I work for an internet ticket sales company and our largest customer
always has a tremendous volume of hits on our site as soon as tickets
go on sale. (I say tremendous, because for our current scenario as a
startup, it is tremendous to us. The actual number is somewhere near
500 people hitting the site all at once as soon as tickets go on sale.
The number then decreases fairly rapidly as the day goes on.) We
learned last year that with our old application, we couldnt acceptably
handle that volume. This year, we have made many changes to the
application, but i would also like to put measures in place to handle
any trouble gracefully.

My plan is to set something up like this: Using load testing tools,
calculate the maximum number of concurrent connections our site can
manage and still perform acceptably. Lets call this X. Set the
site/application up to count to X and then as soon as user #X+1 hits
the site, they are redirected to another site with one static page that
simply tells them to wait and try back later. (This may be automated
with META refresh tags or something).

Now, I have read several other posts that help with this. However, I
have one major difference from those. I am using SQL Server to manage
session state because we are currently on a Web Garden and will be
moving to a cluster soon. From what i understand on the other posts,
you set something up in Global.asax (by the way, I am using ASP.NET) in
the Session_Start and Session_End events to count the active sessions
and handle it appropriately. However, with SQL server managing session
state, it never fires the Session_End event. Therefore my number never
drops below X until the session times out after 20 minutes or so.

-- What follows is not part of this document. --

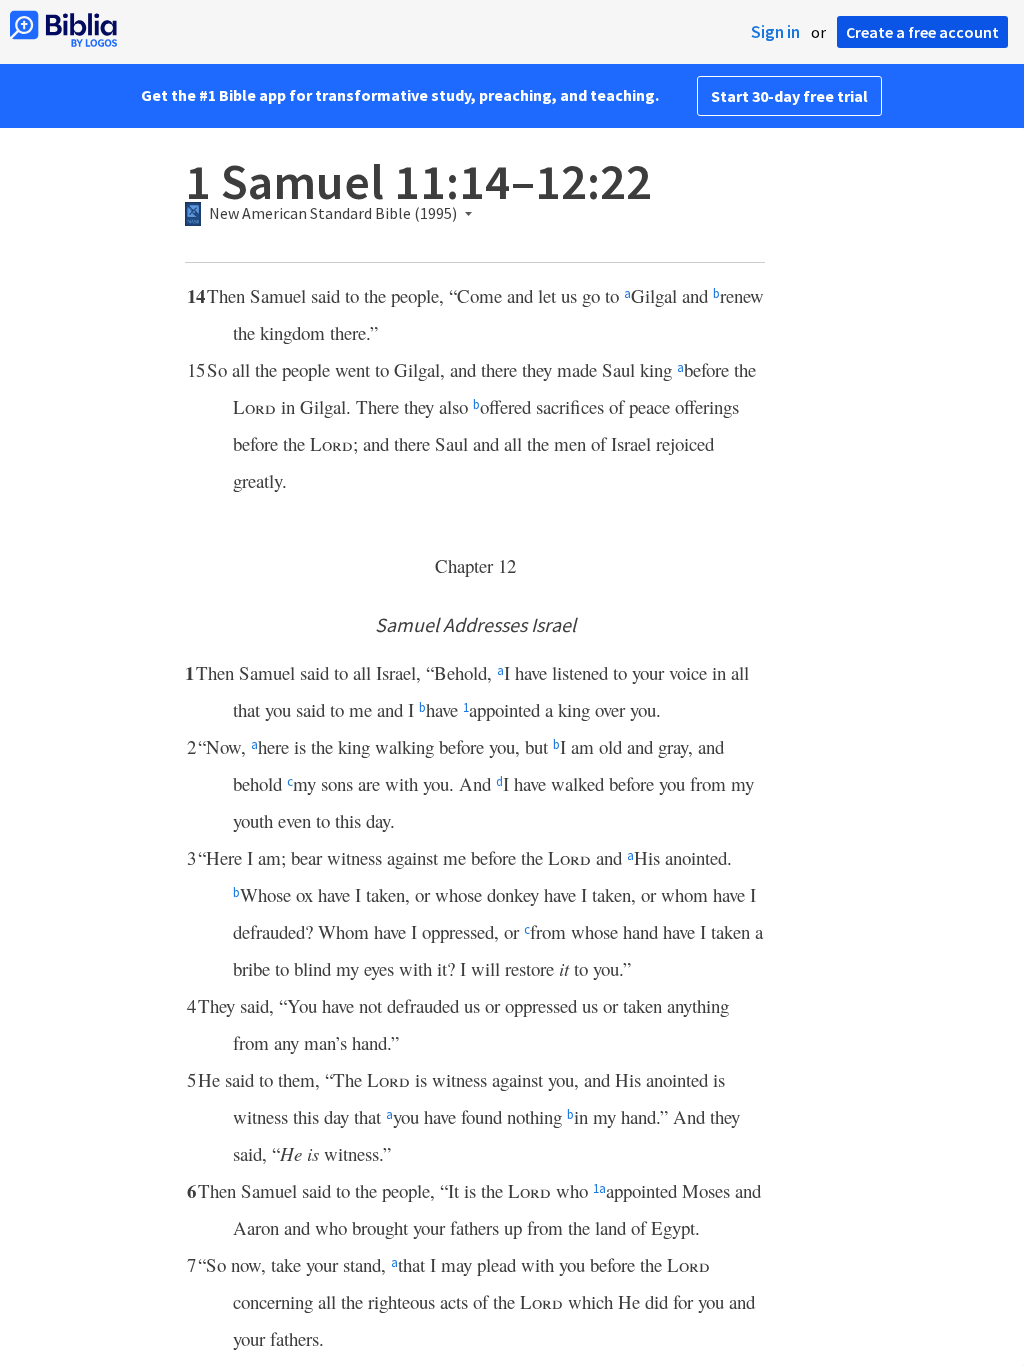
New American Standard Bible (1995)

I'd love to do this in IIS without setting a limit on the web site the
standard way (in properties box) because after it hits the limit, it
just generates a standard "Service Unavailable" message and then we get
tons of support calls and emails. :(

Any suggestions? Thanks for any help in advance!

Jorin

Re: "Service Unavailable" Redirect by jeff

jeff
Sat Sep 24 08:32:09 CDT 2005

On 20 Sep 2005 20:24:51 -0700, jslaybaugh@gmail.com wrote:

>I work for an internet ticket sales company and our largest customer
>always has a tremendous volume of hits on our site as soon as tickets
>go on sale. (I say tremendous, because for our current scenario as a
>startup, it is tremendous to us. The actual number is somewhere near
>500 people hitting the site all at once as soon as tickets go on sale.
>The number then decreases fairly rapidly as the day goes on.) We
>learned last year that with our old application, we couldnt acceptably
>handle that volume. This year, we have made many changes to the
>application, but i would also like to put measures in place to handle
>any trouble gracefully.
>
>My plan is to set something up like this: Using load testing tools,
>calculate the maximum number of concurrent connections our site can
>manage and still perform acceptably. Lets call this X. Set the
>site/application up to count to X and then as soon as user #X+1 hits
>the site, they are redirected to another site with one static page that
>simply tells them to wait and try back later. (This may be automated
>with META refresh tags or something).
>
>Now, I have read several other posts that help with this. However, I
>have one major difference from those. I am using SQL Server to manage
>session state because we are currently on a Web Garden and will be
>moving to a cluster soon. From what i understand on the other posts,
>you set something up in Global.asax (by the way, I am using ASP.NET) in
>the Session_Start and Session_End events to count the active sessions
>and handle it appropriately. However, with SQL server managing session
>state, it never fires the Session_End event. Therefore my number never
>drops below X until the session times out after 20 minutes or so.
>
>I'd love to do this in IIS without setting a limit on the web site the
>standard way (in properties box) because after it hits the limit, it
>just generates a standard "Service Unavailable" message and then we get
>tons of support calls and emails. :(
>
>Any suggestions? Thanks for any help in advance!

Clustering. It's time.

Jeff

Re: "Service Unavailable" Redirect by jslaybaugh

jslaybaugh
Sat Sep 24 15:40:55 CDT 2005

Thanks for the advice. We are going to do that (like i said in the
original post) soon. However, our current budget and time constraints
don't allow us to do that right now. I need a solution in place by
early October to handle this one time load. Once we handle it, we can
start to plan a clustering situation for future growth.

Any other suggestions that can be handled from a software side?